> _Exercise instructions_: Take the data below and copy exactly the lines starting at the one with "Check the box for Mac英文版本 folder" and finishing at the one with "Task: Switch to the Material zerlegen tab", both included.

> _Data shown_:
----

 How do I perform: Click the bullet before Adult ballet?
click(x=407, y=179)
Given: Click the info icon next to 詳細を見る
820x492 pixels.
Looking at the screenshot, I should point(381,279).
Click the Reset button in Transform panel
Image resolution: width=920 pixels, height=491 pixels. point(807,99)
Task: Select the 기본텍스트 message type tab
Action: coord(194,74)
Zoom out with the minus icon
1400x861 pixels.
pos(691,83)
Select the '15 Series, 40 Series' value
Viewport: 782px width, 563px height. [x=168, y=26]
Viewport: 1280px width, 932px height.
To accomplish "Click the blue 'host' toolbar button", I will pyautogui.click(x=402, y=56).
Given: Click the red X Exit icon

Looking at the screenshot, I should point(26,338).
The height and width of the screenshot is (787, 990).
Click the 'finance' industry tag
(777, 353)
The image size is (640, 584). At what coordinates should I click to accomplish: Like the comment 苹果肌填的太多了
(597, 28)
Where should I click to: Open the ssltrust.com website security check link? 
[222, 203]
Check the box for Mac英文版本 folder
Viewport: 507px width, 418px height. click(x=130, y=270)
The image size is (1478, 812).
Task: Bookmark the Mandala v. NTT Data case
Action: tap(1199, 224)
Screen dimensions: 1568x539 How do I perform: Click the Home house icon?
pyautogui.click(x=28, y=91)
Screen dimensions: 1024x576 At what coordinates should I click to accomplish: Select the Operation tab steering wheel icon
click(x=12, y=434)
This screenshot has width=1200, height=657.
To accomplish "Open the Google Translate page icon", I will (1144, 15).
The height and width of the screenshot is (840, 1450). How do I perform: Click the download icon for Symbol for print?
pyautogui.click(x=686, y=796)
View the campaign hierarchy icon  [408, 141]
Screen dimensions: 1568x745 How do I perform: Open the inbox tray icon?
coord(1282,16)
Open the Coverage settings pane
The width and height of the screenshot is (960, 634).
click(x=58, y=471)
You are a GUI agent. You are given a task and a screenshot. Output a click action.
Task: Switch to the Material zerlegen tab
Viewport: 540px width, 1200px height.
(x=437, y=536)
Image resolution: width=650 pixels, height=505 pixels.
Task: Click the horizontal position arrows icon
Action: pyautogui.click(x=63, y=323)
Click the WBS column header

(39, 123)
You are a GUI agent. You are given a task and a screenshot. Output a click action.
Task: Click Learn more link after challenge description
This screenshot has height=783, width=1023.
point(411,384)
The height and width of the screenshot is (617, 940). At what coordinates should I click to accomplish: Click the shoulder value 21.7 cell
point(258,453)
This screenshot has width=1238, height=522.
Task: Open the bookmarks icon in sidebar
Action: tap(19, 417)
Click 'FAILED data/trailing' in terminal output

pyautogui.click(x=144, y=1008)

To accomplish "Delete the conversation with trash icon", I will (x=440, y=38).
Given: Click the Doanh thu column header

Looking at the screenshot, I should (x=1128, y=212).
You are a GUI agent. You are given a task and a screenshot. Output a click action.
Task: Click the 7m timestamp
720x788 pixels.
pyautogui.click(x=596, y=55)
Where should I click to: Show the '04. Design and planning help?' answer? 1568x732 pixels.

----

> _Completed exercise_:
Check the box for Mac英文版本 folder
Viewport: 507px width, 418px height. click(x=130, y=270)
The image size is (1478, 812).
Task: Bookmark the Mandala v. NTT Data case
Action: tap(1199, 224)
Screen dimensions: 1568x539 How do I perform: Click the Home house icon?
pyautogui.click(x=28, y=91)
Screen dimensions: 1024x576 At what coordinates should I click to accomplish: Select the Operation tab steering wheel icon
click(x=12, y=434)
This screenshot has width=1200, height=657.
To accomplish "Open the Google Translate page icon", I will (1144, 15).
The height and width of the screenshot is (840, 1450). How do I perform: Click the download icon for Symbol for print?
pyautogui.click(x=686, y=796)
View the campaign hierarchy icon  [408, 141]
Screen dimensions: 1568x745 How do I perform: Open the inbox tray icon?
coord(1282,16)
Open the Coverage settings pane
The width and height of the screenshot is (960, 634).
click(x=58, y=471)
You are a GUI agent. You are given a task and a screenshot. Output a click action.
Task: Switch to the Material zerlegen tab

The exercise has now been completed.